* Data section:

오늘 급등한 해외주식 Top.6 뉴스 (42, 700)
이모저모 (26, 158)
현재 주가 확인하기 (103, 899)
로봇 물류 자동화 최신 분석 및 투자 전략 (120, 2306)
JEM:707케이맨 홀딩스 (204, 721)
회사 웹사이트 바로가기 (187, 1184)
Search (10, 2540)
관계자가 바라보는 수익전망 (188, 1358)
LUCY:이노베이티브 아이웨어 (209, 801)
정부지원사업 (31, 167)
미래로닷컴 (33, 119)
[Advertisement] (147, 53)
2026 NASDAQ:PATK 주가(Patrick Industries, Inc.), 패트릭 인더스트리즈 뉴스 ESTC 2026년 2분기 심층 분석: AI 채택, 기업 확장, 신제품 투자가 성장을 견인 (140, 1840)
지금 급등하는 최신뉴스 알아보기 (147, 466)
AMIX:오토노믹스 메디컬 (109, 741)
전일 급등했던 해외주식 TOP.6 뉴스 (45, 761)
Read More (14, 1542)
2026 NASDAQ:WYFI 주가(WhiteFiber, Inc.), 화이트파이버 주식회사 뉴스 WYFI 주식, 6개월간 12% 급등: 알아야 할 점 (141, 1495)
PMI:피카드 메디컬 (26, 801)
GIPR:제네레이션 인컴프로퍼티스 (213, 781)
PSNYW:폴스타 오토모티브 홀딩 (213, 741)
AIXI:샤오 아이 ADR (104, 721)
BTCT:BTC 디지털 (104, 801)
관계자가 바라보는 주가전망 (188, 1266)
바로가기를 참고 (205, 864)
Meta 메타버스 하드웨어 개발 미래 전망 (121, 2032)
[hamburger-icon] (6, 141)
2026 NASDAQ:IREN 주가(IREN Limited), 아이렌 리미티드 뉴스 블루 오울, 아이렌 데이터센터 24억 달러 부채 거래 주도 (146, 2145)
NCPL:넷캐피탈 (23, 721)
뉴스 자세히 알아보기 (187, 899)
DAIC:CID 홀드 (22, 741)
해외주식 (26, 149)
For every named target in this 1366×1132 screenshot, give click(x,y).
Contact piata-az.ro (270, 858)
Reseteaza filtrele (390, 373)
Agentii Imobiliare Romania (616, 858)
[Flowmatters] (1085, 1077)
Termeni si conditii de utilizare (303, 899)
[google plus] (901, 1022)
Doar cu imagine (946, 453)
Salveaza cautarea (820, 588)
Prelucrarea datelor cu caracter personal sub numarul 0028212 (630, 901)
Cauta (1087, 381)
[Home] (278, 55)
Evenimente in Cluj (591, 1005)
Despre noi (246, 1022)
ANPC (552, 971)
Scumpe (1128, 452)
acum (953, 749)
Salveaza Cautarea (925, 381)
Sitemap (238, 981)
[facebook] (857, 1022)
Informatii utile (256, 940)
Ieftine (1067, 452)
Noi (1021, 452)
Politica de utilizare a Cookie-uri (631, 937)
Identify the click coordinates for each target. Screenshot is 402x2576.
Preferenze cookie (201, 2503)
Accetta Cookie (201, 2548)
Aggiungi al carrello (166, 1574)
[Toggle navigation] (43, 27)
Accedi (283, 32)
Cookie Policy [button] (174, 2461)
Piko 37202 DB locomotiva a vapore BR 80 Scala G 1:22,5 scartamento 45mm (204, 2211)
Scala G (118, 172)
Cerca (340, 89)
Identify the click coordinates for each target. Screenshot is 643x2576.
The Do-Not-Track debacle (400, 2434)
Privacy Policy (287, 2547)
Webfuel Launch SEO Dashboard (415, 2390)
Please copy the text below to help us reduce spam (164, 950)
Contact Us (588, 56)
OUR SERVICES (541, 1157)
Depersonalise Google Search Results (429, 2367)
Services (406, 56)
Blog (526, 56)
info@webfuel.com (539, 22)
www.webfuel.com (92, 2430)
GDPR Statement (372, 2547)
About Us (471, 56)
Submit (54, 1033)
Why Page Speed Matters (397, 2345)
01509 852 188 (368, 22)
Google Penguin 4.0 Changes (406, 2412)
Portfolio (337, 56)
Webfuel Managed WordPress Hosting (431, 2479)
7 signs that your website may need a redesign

* Goal of the exercise:
Find and copy each line above that includes the string "utilizare".

* Completed task:
Termeni si conditii de utilizare (303, 899)
Politica de utilizare a Cookie-uri (631, 937)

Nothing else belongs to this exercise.